=== READING TEXT ===
◆ ◆ ◆ ◆ ◆ ◆ ◆

# Is it too late?



## loyalandalone (Oct 15, 2007)

My husband and I have been seperated since 2/06. It has gotten very ugly.
We've both said some awful and hurtful things to each other. We have a 4yr. old daughter. Recently he filed the petition for divorce. I responded and we've since gone to the initial status conference which got very heated. We are now awaiting mediation. He has a lawyer I don't. The conference made me realize just how silly this whole thing is. We are not really fighting over anything. There is no property. We agree on joint custody and he has visitation. We are not agreeing on child support but based on our earnings and the formula they use in court I've realized he is paying the standard unless child care is needed. 
Reading over the postings here and on other sites I've realized we are about to divorce over hurt feelings, ego and cultural differences (he's from Jamaica) I called him last night and said (this was very difficult to do) I think our marriage can be fixed with counseling. He flat out refused which was no surprised. He basically said he did not need to change anything but I did. 
This is how our marriage was also. He never felt ever in the wrong. I really need a professional to hear him. I need someone to tell him "your not perfect." I need him to understand that our daughter deserves to have her parents together and not apart over b.s.
I plan on bringing all this up in mediation and hope the court will order counseling. If they don't I'm not sure what the next step will be. Does anyone have any advice for me?


----------



## draconis (Oct 3, 2007)

First there are a couple of things you can do.

1) Declare the marriage is possible to save. Normally the court will give you a stay of six months. I doubt though it will change his desire to divorce you.

2) As for parenting classes. He will have to go or lose the ability to see his daughter.

◆ ◆ ◆ ◆ ◆ ◆ ◆

=== EXERCISE SET ===
1. In the divorce thread, what country is the husband from?
2. Carry on the divorce thread from its last line.
The listing that comes next isn't needed for anything here.

=== DATA EXTRACT ===
◆ ◆ ◆ ◆ ◆ ◆ ◆

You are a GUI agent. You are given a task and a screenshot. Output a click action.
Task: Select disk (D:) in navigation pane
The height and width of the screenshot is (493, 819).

◆ ◆ ◆ ◆ ◆ ◆ ◆

=== ANSWER SET ===
1. Jamaica.

2.
In the end though I think he has made up his mind. It doesn't matter what you want for your child if he wants to not be in the relationship. Sometimes it is better to divorce and have two happy parents then see your parents and know they are unhappy and always fighting.

In the end the choice is your alone to make. It maybe helpful for you to get counciling on your own.

I wish you the best of luck.

draconis


----------



## loyalandalone (Oct 15, 2007)

Thank you, I have decided to let the marriage go. I have realized I deserve so much more. I also realized I was trying to hold onto the marriage for all the wrong reasons. I left him a message yesterday and thanked him. Because of the way he responded (never him needing to change but everyone else) my eyes again opened to the fact that he will never change and why would I want that uphill battle for the rest of my life. I wished him luck and again truly thanked him for helping me realize it was not all my.


----------



## draconis (Oct 3, 2007)

loyalandalone ~ I wish you the best of luck.

I hope you stay on the forums and help other people as well, you have been through a difficult time and that experience is sometimes needed here.

draconis


----------



## loyalandalone (Oct 15, 2007)

Thank you, draconis, I will.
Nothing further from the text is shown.